TASK GOAL – Decide whether each statement agrees with the BERT and PALs overview: (a) BertModel has 24 self-attention blocks for BERT-large; (b) token_type_ids is a required input to BertModel; (c) run_classifier.py is one of the files modified or created for multi-task learning. Answer yes or no for each, quoting the words of the overview that decide it.

TEXT EXTRACT –
============

Pytorch implementation of Bert and Pals: Projected Attention Layers for Efficient Adaptation in Multi-Task Learning

Overview

PyTorch implementation of BERT and PALs

Introduction

Work by Asa Cooper Stickland and Iain Murray, University of Edinburgh. Code for BERT and PALs; most of this code is from https://github.com/huggingface/pytorch-pretrained-BERT (who are not affilied with the authors) and we reuse some of their documentation. The only files we modified/created for multi-task learning were modeling.py which contains the BERT model formulation and run_multi_task.py which performs multi-task training on the GLUE benchmark.

For our documentation see the 'Multi-task learning with PALs and alternatives' section below!

PyTorch models for BERT (old documentation BEGINS)

We included three PyTorch models in this repository that you will find in modeling.py:

  • BertModel - the basic BERT Transformer model
  • BertForSequenceClassification - the BERT model with a sequence classification head on top
  • BertForQuestionAnswering - the BERT model with a token classification head on top

Here are some details on each class.

1. BertModel

BertModel is the basic BERT Transformer model with a layer of summed token, position and sequence embeddings followed by a series of identical self-attention blocks (12 for BERT-base, 24 for BERT-large).

The inputs and output are identical to the TensorFlow model inputs and outputs.

We detail them here. This model takes as inputs:

  • input_ids: a torch.LongTensor of shape [batch_size, sequence_length] with the word token indices in the vocabulary (see the tokens preprocessing logic in the scripts extract_features.py, run_classifier.py and run_squad.py), and
  • token_type_ids: an optional torch.LongTensor of shape [batch_size, sequence_length] with the token types indices selected in [0, 1]. Type 0 corresponds to a sentence A and type 1 corresponds to a sentence B token (see BERT paper for more details).
  • attention_mask: an optional torch.LongTensor of shape [batch_size, sequence_length] with indices selected in [0, 1]. It's a mask to be used if the input sequence length is smaller than the max input sequence length in the current batch. It's the mask that we typically use for attention when a batch has varying length sentences.

This model outputs a tuple composed of:

  • all_encoder_layers: a list of torch.FloatTensor of size [batch_size, sequence_length, hidden_size] which is a list of the full sequences of hidden-states at the end of each attention block (i.e. 12 full sequences for BERT-base, 24 for BERT-large), and
  • pooled_output: a torch.FloatTensor of size [batch_size, hidden_size] which is the output of a classifier pretrained on top of the hidden state associated to the first character of the input (CLF) to train on the Next-Sentence task (see BERT's paper).

An example on how to use this class is given in the extract_features.py script which can be used to extract the hidden states of the model for a given input.

2. BertForSequenceClassification

BertForSequenceClassification is a fine-tuning model that includes BertModel and a sequence-level (sequence or pair of sequences) classifier on top of the BertModel.

============

SUPPLIED INFORMATION –
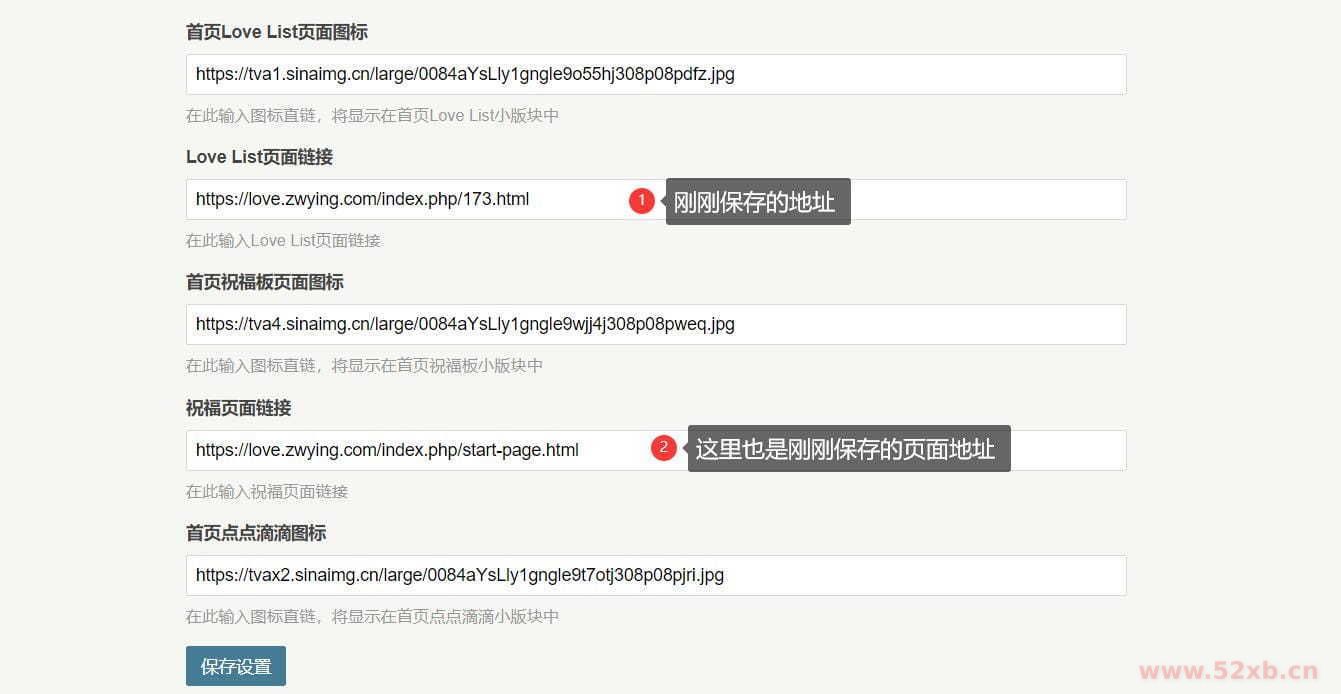Click the hint text 在此输入祝福页面链接
This screenshot has width=1341, height=694.
click(267, 491)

============

TASK ANSWER –
(a) Yes: "24 for BERT-large"
(b) No: "token_type_ids: an optional torch.LongTensor"
(c) No: "The only files we modified/created for multi-task learning were modeling.py which contains the BERT model formulation and run_multi_task.py"